BURKINA- ENSEIGNEMENT SUPERIEUR- L’UNIVERSITE JOSEPH KI-ZERBO-PRESIDENCE-PASSATION DE CHARGE
Burkina : Le nouveau président de l’Université Ki-Zerbo place son mandat sous le signe de la normalisation académique
Ouagadougou, 28 janv. 2026 (AIB)- Le nouveau président de l’université Joseph Ki-Zerbo, le Professeur Antoine Béré, installé mercredi à tête de l’Université s’est engagé à la normalisation académique et à poursuivre les actions posées par son prédécesseur, le Professeur Jean-François Silas Kobiané.

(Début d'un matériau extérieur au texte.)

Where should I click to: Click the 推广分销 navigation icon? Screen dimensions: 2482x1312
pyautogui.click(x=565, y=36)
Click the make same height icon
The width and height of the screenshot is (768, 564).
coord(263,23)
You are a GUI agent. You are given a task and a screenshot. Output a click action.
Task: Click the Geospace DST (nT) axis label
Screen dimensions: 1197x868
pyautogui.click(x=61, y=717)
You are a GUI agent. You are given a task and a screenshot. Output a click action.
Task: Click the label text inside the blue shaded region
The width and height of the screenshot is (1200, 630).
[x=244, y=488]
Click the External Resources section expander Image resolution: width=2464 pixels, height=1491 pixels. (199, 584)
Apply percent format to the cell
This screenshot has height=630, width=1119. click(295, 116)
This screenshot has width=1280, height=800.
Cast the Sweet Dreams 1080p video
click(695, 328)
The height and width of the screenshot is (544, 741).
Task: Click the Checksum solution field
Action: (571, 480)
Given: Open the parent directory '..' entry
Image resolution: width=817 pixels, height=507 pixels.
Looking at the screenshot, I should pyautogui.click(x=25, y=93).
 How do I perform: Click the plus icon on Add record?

Le nouveau président, le Professeur Antoine Béré, a identifié la normalisation des années académiques comme le principal défi de son mandat.
M. Béré a salué le travail accompli par son prédécesseur, le Professeur Jean-François Silas Kobiané, pour les résultats engrangés au cours de son magistère, tout en le rassurant qu’il ne ménagera aucun effort pour poursuivre et consolider les chantiers engagés.
Il a affirmé aussi vouloir placer son magistère sous le signe de la collaboration, de l’efficacité et de la confiance en nos capacités, soulignant que seul on peut aller loin, mais ensemble on peut aller encore plus loin.
Se disant conscient de la gravité de la charge, le Pr Béré a remercié les autorités nationales, notamment le président du Faso le Capitaine Ibrahim Traoré et le ministre en charge de l’Enseignement supérieur, le Professeur Adjima Thiombiano, pour la confiance accordée, tout en rassurant qu’il poursuivra les chantiers engagés par son prédécesseur avec l’accompagnement de toute la communauté universitaire.
La cérémonie a été ponctuée par l’installation officielle nouveau président par le Secrétaire général du ministère de l’Enseignement supérieur, de la Recherche et de l’Innovation, la signature des procès-verbaux, le port de l’insigne présidentiel, ainsi que la remise des documents de passation et du contrat d’objectifs.
Dans son allocution, le président sortant, le Professeur Jean-François Silas Kobiané, a exprimé sa gratitude aux plus hautes autorités du pays et aux ministres de tutelle pour la confiance placée en lui durant ses trois années et demie de magistère.
« Le défi financier majeur à notre arrivée en 2022 était l’apurement de la dette des frais académiques, accumulée sur trois années, soit plus de deux milliards de francs CFA, que nous sommes parvenus à payer », a-t-il déclaré.
Il a également mis en exergue les efforts consentis pour la normalisation des années académiques, indiquant que le taux est passé de 39 % au 30 septembre 2023 à 80 % en septembre 2025, saluant au passage l’engagement de l’ensemble de la communauté universitaire.
Le Pr Kobiané a aussi relevé les initiatives prises pour diversifier les ressources propres de l’université, la modernisation des infrastructures et les avancées en matière de digitalisation, notamment avec la plateforme PROGRESS, appelée à être généralisée au niveau national.
Tout en reconnaissant les progrès réalisés, il a estimé que des chantiers importants restent à poursuivre, notamment l’atteinte de la normalisation totale des années académiques et le renforcement des ressources financières internes.